:: AIM OF THE TASK ::
Whenever a line in the entries includes the word "question", copy that line out.

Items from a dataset
= Beginning of Section =
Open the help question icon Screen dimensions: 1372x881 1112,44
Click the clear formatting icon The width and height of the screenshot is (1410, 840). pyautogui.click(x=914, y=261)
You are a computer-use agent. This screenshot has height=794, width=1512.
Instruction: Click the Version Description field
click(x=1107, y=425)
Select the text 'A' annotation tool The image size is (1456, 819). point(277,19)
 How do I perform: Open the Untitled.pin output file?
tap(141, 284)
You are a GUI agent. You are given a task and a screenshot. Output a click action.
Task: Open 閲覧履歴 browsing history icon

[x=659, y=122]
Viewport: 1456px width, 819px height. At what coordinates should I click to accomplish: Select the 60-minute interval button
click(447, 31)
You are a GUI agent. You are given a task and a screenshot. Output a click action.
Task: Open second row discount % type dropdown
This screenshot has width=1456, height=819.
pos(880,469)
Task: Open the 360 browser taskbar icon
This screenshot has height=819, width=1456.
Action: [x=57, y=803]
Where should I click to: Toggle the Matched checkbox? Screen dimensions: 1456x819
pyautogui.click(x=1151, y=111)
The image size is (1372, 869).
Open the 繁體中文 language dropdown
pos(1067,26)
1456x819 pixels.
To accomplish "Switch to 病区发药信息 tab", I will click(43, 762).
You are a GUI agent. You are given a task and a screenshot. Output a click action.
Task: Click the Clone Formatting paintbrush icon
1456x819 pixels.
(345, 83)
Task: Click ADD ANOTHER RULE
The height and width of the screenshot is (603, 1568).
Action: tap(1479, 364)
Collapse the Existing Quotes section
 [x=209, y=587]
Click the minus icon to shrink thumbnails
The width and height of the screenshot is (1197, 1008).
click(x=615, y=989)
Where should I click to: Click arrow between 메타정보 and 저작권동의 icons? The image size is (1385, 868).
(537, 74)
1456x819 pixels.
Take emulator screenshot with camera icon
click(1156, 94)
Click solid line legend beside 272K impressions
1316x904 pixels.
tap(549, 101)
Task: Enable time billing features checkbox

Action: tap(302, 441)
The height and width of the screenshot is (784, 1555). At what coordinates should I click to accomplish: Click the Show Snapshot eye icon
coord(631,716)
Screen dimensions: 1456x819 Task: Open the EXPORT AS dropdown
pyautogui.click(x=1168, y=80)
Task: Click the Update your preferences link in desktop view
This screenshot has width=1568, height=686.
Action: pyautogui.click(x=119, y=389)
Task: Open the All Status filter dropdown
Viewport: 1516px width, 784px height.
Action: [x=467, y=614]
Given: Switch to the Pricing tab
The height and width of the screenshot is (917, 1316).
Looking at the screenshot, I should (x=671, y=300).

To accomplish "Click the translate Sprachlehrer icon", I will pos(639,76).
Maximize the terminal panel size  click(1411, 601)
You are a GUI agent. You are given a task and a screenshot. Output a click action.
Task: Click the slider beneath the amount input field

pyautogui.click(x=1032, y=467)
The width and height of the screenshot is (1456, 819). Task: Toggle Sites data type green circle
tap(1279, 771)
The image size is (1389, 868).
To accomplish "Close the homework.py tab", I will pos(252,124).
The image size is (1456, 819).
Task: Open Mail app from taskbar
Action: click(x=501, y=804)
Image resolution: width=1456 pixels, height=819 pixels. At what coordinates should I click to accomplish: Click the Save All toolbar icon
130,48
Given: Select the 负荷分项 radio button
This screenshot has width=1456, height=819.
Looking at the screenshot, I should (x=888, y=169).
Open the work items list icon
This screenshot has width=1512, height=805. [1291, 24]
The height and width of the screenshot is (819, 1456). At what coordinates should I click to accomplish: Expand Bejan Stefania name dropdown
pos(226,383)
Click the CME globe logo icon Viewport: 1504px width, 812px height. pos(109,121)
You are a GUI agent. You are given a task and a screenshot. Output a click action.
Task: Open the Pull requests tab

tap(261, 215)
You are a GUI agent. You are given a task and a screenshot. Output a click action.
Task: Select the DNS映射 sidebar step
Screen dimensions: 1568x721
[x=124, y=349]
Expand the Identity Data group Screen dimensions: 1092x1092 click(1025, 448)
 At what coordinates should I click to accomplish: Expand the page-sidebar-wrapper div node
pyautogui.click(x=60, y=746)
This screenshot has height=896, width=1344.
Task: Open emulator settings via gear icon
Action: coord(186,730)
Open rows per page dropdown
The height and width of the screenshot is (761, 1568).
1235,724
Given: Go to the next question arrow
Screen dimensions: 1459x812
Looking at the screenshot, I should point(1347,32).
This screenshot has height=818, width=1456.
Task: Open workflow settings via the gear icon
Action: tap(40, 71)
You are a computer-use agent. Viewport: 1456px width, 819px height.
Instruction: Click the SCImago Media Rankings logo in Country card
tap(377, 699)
= End of Section =
:: ANSWER ::
Open the help question icon Screen dimensions: 1372x881 1112,44
Given: Go to the next question arrow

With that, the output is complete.